> _Rows_:
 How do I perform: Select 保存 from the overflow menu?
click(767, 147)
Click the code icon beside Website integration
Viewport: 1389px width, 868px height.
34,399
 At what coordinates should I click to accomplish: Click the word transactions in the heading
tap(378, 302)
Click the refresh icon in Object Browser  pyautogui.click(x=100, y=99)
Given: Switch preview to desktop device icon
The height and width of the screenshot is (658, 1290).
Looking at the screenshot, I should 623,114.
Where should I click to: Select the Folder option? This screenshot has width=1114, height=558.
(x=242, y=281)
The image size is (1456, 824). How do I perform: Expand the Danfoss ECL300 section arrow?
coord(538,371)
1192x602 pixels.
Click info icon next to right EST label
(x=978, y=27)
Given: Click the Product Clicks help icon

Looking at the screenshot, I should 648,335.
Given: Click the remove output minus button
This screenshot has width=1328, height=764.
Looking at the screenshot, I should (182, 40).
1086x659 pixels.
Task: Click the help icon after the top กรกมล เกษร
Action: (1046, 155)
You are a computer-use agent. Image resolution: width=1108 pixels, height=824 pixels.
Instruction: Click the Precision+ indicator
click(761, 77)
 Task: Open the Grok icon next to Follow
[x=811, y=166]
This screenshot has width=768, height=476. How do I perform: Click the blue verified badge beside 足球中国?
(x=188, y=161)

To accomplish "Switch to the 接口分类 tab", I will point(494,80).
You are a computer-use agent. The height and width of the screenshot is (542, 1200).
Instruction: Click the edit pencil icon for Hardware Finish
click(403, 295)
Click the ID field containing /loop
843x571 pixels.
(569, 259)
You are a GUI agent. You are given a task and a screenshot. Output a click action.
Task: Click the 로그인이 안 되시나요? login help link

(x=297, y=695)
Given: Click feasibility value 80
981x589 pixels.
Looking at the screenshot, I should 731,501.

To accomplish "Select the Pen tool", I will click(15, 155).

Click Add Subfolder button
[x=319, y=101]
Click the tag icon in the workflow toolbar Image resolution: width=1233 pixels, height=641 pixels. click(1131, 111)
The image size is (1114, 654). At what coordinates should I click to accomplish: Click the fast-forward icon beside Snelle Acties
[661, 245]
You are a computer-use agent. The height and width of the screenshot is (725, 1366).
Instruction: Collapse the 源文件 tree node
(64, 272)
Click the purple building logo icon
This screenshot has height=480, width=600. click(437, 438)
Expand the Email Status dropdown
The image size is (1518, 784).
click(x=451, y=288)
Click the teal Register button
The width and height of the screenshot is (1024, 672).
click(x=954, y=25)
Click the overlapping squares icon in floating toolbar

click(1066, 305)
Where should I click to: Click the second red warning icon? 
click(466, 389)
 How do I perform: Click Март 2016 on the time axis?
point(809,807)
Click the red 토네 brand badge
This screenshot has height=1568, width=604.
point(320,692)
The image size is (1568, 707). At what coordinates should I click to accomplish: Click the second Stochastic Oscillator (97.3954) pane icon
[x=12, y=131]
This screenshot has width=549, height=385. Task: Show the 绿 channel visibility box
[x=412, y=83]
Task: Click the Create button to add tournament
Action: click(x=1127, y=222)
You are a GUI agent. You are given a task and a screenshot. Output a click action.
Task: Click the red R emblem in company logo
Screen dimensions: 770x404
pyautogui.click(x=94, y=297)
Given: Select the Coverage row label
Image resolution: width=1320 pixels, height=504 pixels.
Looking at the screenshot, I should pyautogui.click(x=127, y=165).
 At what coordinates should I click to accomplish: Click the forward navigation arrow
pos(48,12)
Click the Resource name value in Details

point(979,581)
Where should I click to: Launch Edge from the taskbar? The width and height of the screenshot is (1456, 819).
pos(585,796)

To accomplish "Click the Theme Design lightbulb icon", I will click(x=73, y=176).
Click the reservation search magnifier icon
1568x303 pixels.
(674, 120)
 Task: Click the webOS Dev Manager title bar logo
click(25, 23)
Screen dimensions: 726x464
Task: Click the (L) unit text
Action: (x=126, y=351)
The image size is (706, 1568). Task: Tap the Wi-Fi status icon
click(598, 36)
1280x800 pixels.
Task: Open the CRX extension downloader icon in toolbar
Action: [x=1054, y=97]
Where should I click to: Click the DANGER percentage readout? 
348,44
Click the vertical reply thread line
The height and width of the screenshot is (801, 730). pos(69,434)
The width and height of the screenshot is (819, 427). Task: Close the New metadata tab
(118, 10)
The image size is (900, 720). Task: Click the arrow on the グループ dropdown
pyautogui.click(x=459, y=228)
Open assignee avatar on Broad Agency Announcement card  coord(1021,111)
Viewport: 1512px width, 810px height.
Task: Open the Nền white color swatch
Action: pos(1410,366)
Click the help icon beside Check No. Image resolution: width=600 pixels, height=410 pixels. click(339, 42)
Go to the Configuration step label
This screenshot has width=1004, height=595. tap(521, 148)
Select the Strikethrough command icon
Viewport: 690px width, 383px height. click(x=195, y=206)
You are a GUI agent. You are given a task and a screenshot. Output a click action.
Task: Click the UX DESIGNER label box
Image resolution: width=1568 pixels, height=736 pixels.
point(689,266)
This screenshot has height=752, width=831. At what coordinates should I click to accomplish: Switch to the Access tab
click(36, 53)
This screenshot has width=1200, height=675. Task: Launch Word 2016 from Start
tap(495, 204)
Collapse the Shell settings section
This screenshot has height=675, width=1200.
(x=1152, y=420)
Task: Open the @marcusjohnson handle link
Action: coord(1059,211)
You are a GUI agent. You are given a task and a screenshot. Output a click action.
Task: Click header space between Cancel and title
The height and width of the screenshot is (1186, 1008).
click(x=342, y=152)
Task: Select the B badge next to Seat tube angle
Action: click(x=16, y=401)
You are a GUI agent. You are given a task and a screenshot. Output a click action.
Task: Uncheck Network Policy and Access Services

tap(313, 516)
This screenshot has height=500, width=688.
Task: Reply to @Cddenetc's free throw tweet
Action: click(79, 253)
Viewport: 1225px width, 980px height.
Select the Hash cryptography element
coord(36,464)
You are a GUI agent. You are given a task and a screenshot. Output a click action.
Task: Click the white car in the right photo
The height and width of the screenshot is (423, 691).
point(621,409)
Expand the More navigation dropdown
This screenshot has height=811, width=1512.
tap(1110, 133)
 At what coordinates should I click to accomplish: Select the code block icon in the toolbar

> _The problem_: Reproduce the stretch of the listing from the line containing "At what coordinates should I click to accomplish: Click the word" through the line containing "I will point(494,80).", changing every "Given" to "Task" and leaving everything else the same.

> _Answer in full_:
 At what coordinates should I click to accomplish: Click the word transactions in the heading
tap(378, 302)
Click the refresh icon in Object Browser  pyautogui.click(x=100, y=99)
Task: Switch preview to desktop device icon
The height and width of the screenshot is (658, 1290).
Looking at the screenshot, I should 623,114.
Where should I click to: Select the Folder option? This screenshot has width=1114, height=558.
(x=242, y=281)
The image size is (1456, 824). How do I perform: Expand the Danfoss ECL300 section arrow?
coord(538,371)
1192x602 pixels.
Click info icon next to right EST label
(x=978, y=27)
Task: Click the Product Clicks help icon

Looking at the screenshot, I should 648,335.
Task: Click the remove output minus button
This screenshot has width=1328, height=764.
Looking at the screenshot, I should (182, 40).
1086x659 pixels.
Task: Click the help icon after the top กรกมล เกษร
Action: (1046, 155)
You are a computer-use agent. Image resolution: width=1108 pixels, height=824 pixels.
Instruction: Click the Precision+ indicator
click(761, 77)
 Task: Open the Grok icon next to Follow
[x=811, y=166]
This screenshot has width=768, height=476. How do I perform: Click the blue verified badge beside 足球中国?
(x=188, y=161)

To accomplish "Switch to the 接口分类 tab", I will point(494,80).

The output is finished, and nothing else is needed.